■ **Work order**: Lines with "Längengrad" in the records below: say how many there are, and add nothing.

■ **Stored items**:
◇ ◇ ◇ ◇ ◇
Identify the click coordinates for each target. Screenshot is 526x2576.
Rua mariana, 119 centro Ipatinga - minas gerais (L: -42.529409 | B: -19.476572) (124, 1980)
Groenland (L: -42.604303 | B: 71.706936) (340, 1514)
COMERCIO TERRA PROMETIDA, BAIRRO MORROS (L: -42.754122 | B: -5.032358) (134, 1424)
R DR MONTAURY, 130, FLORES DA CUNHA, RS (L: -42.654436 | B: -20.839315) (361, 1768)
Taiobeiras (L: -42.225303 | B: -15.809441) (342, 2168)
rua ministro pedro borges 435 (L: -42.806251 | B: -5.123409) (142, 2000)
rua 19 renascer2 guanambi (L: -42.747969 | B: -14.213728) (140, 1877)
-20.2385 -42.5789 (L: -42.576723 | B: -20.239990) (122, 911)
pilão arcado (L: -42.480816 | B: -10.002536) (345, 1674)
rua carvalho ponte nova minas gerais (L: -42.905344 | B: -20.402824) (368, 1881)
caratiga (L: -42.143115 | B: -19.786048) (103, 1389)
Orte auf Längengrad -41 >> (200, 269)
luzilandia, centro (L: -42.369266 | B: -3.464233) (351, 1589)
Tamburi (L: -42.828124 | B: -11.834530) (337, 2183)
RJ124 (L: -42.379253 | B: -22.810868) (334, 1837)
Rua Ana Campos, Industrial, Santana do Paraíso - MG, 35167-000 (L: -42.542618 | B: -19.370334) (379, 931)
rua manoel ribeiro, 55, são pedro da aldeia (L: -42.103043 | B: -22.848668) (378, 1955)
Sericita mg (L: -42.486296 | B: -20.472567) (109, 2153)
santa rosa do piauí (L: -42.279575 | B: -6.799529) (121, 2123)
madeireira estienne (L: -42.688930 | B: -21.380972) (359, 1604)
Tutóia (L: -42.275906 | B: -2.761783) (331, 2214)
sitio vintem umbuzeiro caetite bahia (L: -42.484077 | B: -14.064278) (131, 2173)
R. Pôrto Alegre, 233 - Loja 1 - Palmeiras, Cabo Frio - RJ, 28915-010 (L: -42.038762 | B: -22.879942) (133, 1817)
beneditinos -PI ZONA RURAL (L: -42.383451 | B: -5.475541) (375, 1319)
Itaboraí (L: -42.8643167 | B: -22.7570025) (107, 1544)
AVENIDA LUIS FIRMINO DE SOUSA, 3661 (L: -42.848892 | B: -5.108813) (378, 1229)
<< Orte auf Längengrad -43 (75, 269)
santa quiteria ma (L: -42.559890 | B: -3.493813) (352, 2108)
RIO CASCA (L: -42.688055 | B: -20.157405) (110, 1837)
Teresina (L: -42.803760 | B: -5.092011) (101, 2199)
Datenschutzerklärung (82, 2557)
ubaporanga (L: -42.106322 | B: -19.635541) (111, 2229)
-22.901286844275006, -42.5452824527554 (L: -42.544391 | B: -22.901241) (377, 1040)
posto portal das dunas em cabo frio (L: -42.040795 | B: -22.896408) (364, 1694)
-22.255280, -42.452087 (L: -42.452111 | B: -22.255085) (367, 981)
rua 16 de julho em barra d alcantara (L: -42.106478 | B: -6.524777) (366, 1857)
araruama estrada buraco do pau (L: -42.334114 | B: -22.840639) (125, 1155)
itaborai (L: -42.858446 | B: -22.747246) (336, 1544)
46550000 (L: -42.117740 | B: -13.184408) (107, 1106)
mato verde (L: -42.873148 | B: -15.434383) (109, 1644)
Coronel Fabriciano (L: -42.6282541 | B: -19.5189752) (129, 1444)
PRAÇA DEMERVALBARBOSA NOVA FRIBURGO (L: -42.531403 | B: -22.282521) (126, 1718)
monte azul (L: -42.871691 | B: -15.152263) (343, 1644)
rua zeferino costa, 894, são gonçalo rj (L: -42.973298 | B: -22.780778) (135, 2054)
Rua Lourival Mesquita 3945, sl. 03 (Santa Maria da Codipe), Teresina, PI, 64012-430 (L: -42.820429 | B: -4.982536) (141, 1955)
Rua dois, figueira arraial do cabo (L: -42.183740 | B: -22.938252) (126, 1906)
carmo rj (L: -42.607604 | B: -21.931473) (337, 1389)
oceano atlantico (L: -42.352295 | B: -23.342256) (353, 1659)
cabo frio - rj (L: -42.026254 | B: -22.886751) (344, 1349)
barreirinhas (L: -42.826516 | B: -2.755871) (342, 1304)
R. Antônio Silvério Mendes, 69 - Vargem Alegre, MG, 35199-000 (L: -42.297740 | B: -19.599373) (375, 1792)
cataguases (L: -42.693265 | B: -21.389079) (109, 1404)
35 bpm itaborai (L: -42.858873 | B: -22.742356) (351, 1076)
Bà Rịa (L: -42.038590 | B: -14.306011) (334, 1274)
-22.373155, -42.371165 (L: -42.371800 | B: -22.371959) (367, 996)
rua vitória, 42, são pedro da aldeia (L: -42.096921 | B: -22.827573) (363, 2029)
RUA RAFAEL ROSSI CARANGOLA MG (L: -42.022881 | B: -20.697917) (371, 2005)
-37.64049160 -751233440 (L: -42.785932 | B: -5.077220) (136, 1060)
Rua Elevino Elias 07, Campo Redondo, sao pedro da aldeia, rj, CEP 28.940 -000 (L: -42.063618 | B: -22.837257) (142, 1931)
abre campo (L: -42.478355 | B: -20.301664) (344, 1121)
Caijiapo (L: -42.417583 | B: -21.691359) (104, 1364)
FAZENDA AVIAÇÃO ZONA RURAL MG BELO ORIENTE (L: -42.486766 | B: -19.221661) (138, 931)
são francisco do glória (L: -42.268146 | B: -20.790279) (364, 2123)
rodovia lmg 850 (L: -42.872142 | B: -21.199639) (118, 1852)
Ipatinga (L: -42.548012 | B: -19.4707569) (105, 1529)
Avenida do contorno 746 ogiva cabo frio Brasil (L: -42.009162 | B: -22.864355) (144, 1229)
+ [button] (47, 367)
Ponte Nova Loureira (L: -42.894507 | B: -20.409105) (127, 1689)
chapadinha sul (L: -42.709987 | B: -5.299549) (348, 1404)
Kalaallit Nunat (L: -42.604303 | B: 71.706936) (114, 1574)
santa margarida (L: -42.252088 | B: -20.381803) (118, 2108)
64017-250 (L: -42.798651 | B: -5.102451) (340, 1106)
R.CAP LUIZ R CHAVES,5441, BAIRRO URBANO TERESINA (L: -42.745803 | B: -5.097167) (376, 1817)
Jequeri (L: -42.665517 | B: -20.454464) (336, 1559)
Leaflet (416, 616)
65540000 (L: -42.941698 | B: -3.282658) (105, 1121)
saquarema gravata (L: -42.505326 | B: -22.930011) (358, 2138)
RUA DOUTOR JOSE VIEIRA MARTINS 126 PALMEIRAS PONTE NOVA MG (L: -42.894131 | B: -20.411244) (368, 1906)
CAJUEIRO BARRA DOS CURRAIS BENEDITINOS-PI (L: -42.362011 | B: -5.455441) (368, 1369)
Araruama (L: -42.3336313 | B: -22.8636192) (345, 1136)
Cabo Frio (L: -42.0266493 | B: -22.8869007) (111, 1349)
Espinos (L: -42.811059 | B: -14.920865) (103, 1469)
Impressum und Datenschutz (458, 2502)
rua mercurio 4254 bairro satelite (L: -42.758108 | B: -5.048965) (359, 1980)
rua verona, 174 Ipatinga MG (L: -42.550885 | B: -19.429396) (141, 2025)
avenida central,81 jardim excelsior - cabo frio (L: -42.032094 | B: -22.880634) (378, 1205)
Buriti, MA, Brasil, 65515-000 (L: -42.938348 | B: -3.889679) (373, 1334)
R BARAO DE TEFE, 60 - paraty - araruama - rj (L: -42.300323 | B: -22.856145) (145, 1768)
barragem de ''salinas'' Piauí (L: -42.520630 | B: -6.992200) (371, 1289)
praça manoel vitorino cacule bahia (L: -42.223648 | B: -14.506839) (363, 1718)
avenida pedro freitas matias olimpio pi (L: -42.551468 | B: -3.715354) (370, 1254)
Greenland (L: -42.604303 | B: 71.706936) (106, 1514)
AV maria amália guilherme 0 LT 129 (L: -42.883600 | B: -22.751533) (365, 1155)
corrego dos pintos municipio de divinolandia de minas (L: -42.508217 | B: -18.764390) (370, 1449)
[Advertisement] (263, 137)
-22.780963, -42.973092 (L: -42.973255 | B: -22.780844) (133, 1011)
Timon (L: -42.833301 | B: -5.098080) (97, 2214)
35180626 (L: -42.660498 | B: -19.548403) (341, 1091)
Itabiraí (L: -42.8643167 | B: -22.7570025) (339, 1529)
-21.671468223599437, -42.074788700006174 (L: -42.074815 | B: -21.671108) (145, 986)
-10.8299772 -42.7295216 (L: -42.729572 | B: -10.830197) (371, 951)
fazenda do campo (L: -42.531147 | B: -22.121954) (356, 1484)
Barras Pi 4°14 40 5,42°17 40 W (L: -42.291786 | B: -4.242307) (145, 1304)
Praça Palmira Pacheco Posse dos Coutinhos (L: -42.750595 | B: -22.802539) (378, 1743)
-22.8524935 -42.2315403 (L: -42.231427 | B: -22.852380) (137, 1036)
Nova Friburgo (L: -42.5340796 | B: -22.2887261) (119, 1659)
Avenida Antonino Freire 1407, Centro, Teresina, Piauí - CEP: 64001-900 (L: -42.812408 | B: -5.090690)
◇ ◇ ◇ ◇ ◇
■ **Task response**: 2